_EXERCISE GOAL_:
Should an entry contain an image, leave the image out and repeat the entry's text exactly.

[ENTRIES PROVIDED Boundary: Start]

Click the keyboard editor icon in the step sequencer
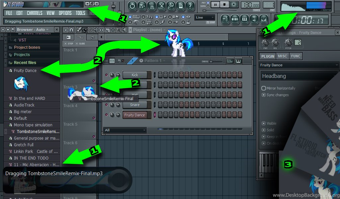This screenshot has height=199, width=340. tap(238, 61)
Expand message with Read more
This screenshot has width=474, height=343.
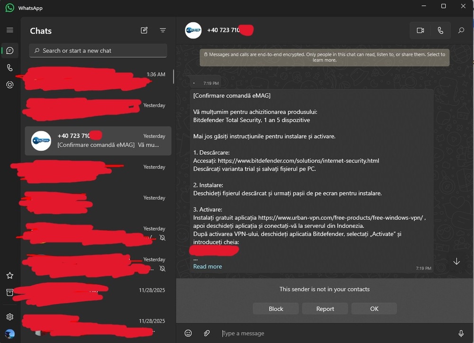coord(207,266)
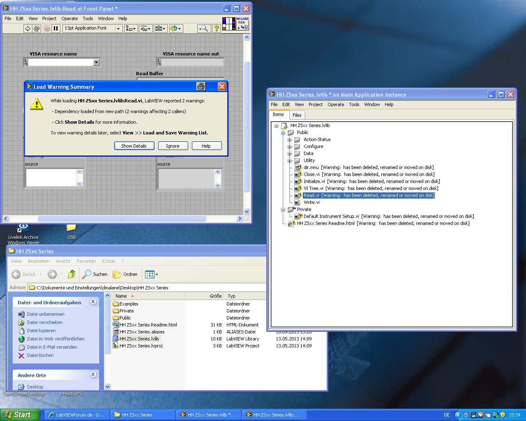
Task: Click the Run Continuously toolbar icon
Action: tap(37, 28)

[ENTRIES PROVIDED Boundary: End]

_SOLVED EXERCISE_:
Click the keyboard editor icon in the step sequencer
This screenshot has height=199, width=340. tap(238, 61)
Expand message with Read more
This screenshot has width=474, height=343.
coord(207,266)
Task: Click the Run Continuously toolbar icon
Action: tap(37, 28)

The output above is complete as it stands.